林靜芝漠然看著批鬥場麵。人群中,銀平和青苗淚流滿麵。

批鬥會結束後,戴季平依舊去守窯,他對靜芝說:“老子被二狗和九斤耍了,兩王八蛋不得好死。”從此戴季平沉默寡言幾近失語。

他看著那些黃土有了種異樣的感情,把黃土活泥製成磚形泥塊,泥塊涼幹,再壘入窯內,這是燒窯的關鍵,得讓泥塊通風。過去師傅咋說他咋辦,現在他用心琢磨技巧,壘好泥塊便在窯底架起千斤木柴點火,隻燒得那窯內形成上千度高溫。
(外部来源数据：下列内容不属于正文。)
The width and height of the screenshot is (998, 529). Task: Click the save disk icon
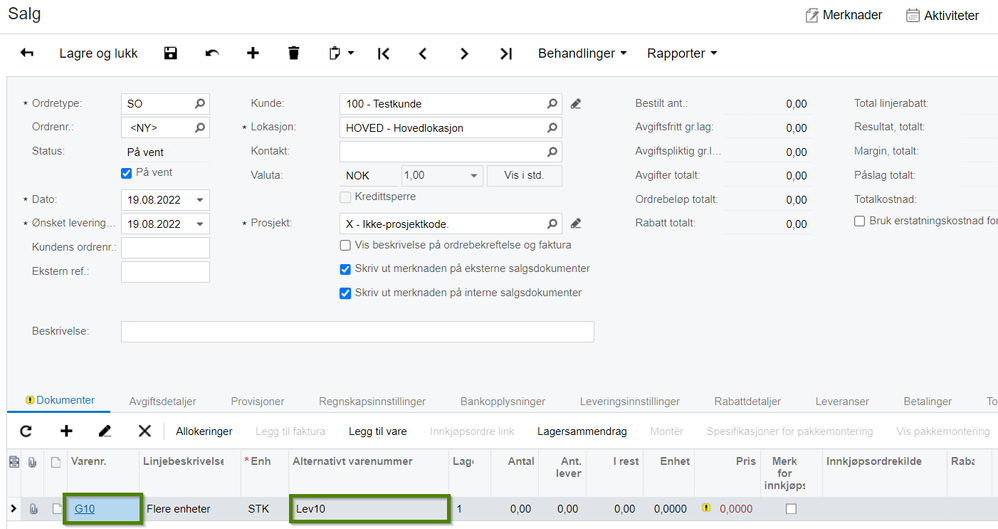pyautogui.click(x=170, y=53)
燒製紅磚和青磚各有方法,如果溫度及溫度在窯裏的均勻度掌握不好,磚的顏色、硬度就不好。他學會了氧化和還原兩種燒法,清荷垸子做房子的人家一般都用的是青磚,這孔窯大多采用的是還原法,即封閉式燒法,泥塊碼進去後,一直燒,不開窯,按時間燒完出窯的便是青磚。燒到中途,打開窯孔充氧後再燒,就成了紅磚。戴季平漸漸悟出道道,沒一窯燒廢,每出一窯磚,他便在窯上大吼一段《雷神洞》。“趙玄郎坐觀中心中煩惱,想起了二爹娘心似火燒……”他把“男四平”唱得出神入化,隻有這個時候,鬱悶得快要爆炸的心才會舒暢一些。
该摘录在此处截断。